Светлане снилось, что она парила в голубом небе вместе с Соколовым, а вокруг них кружила небольшая стайка легкокрылых белоснежных эльфов. «Проживая жизнь, не надо бояться жизни», — пели эльфы. Вдруг в мелодию песни нагло ворвались звуки барабана.

Лана проснулась. В дверь стучали.

— Кто там? — по-русски окликнула она, пытаясь нащупать кнопку выключателя настольной лампы.

— Это я, Ермолаев. Лана, открывай!

Путаясь в полах длинного банного халата, она босиком пробежала к двери, отодвинула задвижку и впустила в номер Ермолаева. У начальника был непривычно тоскливый, рассеянный вид.

Оглядев номер, он уселся в кресло и тихо выдохнул:

— Одевайся. У нас ЧП.

Лана поспешно переоделась в ванной и вернулась в комнату. Ермолаев с преувеличенным вниманием рассматривал картину на стене.

— Что случилось? — Лана присела на стул напротив начальника.

— Ты говорила кому-нибудь, что чек от ООН лежит у меня в комнате?

Неприятный холодок пробежал по позвоночнику Светланы.

— Нет, никому не говорила. А что случилось? — повторила она свой вопрос, уже догадываясь, в чем дело.

— Конверта на моем столе нет.

— Как?!

Ермолаев криво усмехнулся:

— Очень просто. Давай еще раз расскажи мне, что произошло после того, как я тебе передал конверт.

Светлана открыла пачку сигарет и медленно, с подробностями описала все свои действия в номере Ермолаева.

— Да, все совпадает, — сморщился Ермолаев.

— Можно мне спросить?

— Давай.

— Вы заходили в номер после того, как вернулись из аэропорта?

— Нет, — покачал головой Ермолаев, — до обеда я был с вице-мэром Хельсинки.

— А когда вы вообще появились в номере? — Лана чувствовала, как дрожь охватывает все тело.

— Перед банкетом.
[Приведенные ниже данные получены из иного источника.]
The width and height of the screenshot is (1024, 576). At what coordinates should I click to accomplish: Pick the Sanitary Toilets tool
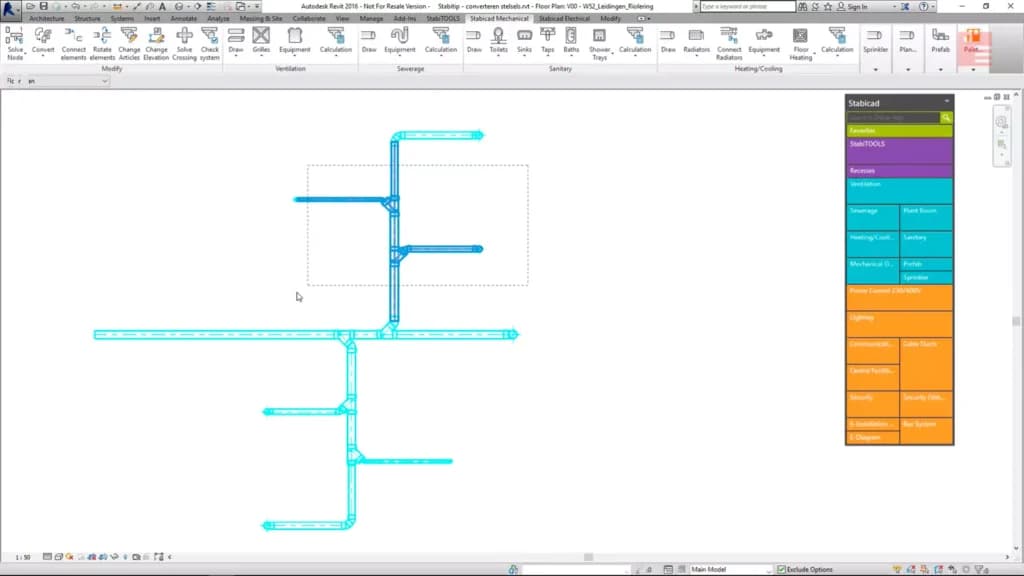coord(498,40)
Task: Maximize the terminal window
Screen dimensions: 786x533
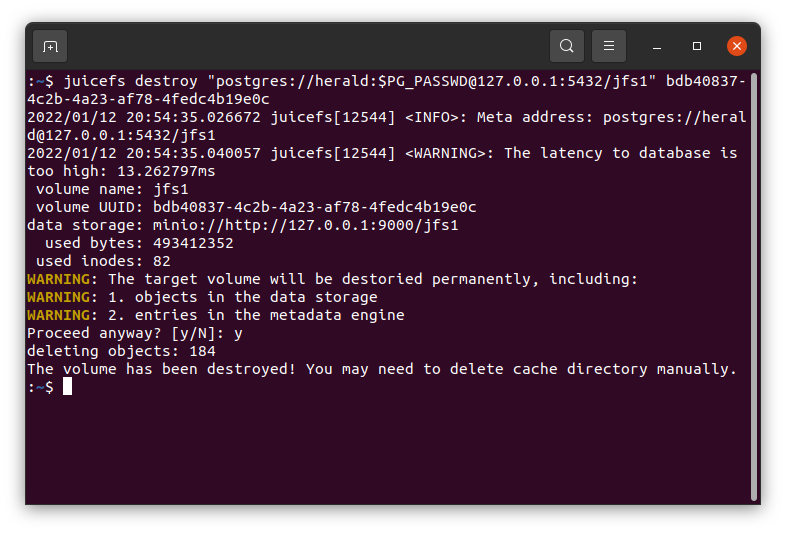Action: 697,46
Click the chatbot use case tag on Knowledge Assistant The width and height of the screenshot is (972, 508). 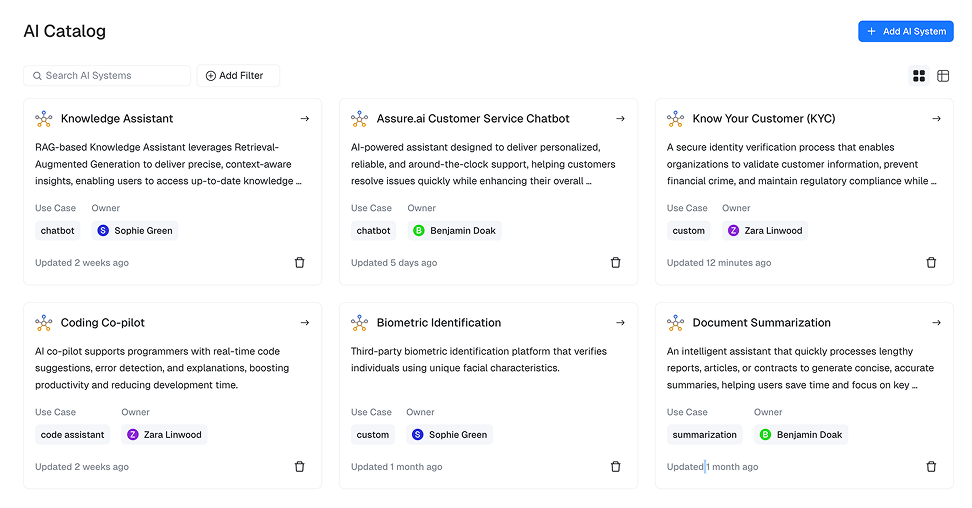point(58,231)
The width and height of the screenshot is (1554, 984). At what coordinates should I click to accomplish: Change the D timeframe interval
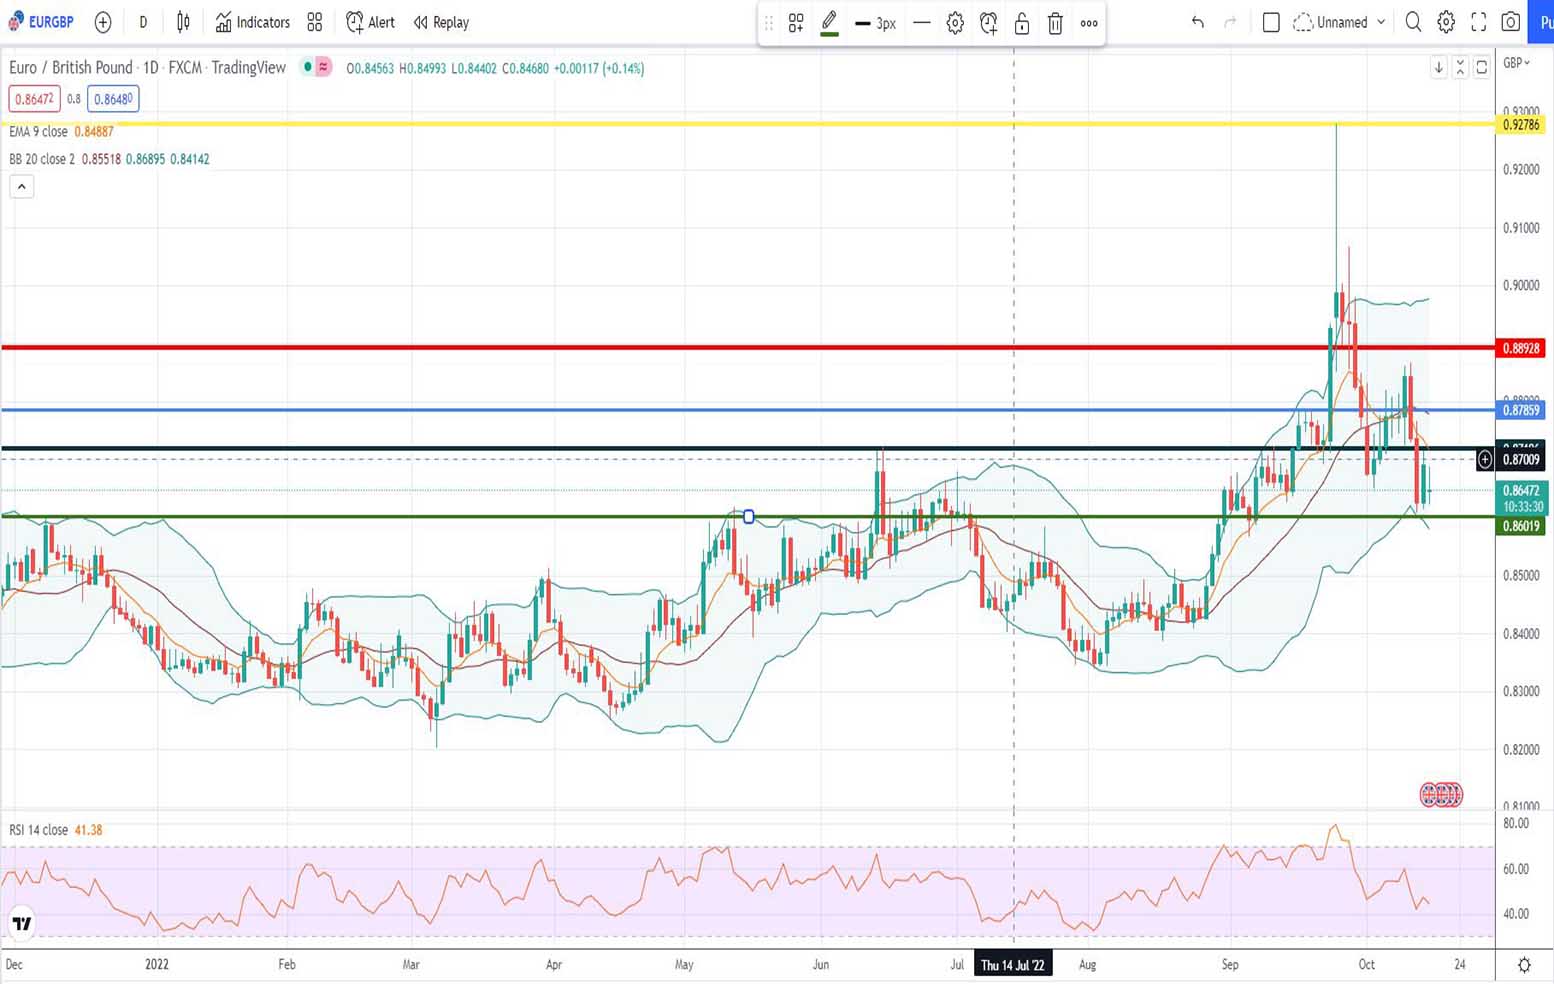[143, 22]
Я пришел, чтобы переодеться. На ручке двери висела табличка «Прошу не беспокоить», это точно. Я еще подумал, что ты молодец, хорошо придумала. Потом я набрал номер твоего сотового телефона, было занято. В номере телефон не отвечал, я подумал, что ты еще в конференц-зале. Я принял душ, переоделся, спустился вниз. Во время банкета ты сказала, куда спрятала конверт. Я вспомнил, что видел твои сигареты на столе, и еще подумал, что ты их забыла. Час назад я пришел в номер, открыл папку, но ни конверта с логотипом «Хилтон», ни конверта с логотипом ООН я не нашел. — Он почесал лоб. — Значит, конверт с чеком исчез. И времени у похитителя было предостаточно.

— Это я виновата, — Лана прямо посмотрела в глаза Ермолаеву, — я что-то сделала неправильно, поэтому все так и случилось. Я готова взять на себя ответственность. — Она облизнула пересохшие губы.

— Подожди с ответственностью! — досадливо отмахнулся начальник. — Давай думать, где его искать.

— Вы думаете, мы сможем его найти? Может, вызовем службу охраны «Хилтона»?

Михаил Михайлович косо посмотрел на нее.

— Возьми себя в руки, — неприязненно буркнул он, — давай лучше соображать. Кто знал о том, что нам дают чек?

— Из наших? Все знали, — пожала плечами Лана, — вы вчера сами сообщили об этом ночью.

— Это я помню. Кто знал, что конверт не будет передан Соколову сегодня?

— Вы, Ковалев, Вероника и я.

— Так… Кто видел, как я передаю тебе конверт?

— Ковалев и Марина.

— Получается, что конверт могли взять… ты, Вероника, Валера и Марина.

— Получается так. — Лана обхватила себя за плечи и поежилась. — Я готова дать все необходимые объяснения Соколову прямо сейчас.

— Да не суетись ты! — вскипел Ермолаев.

— Я вижу только один выход из этой ситуации, хотя и малоприятный. — Лана собралась с духом.

— Какой?

— Пройдем по номерам.

— Обыск? Не имею права.

— Вы знаете, я очень болезненно отношусь к таким историям… — Лана закусила губу. — В школе со мной произошел один случай, который оставил отпечаток на всю жизнь…

И, поскольку Потапыч молчал, Лана решила продолжить:

— Родители меня воспитали в большой строгости, нетерпимости к жадности, жестокости, воровству. Когда в школе меня обвинили в воровстве, это было сильнейшим шоком и для меня, и для всех остальных.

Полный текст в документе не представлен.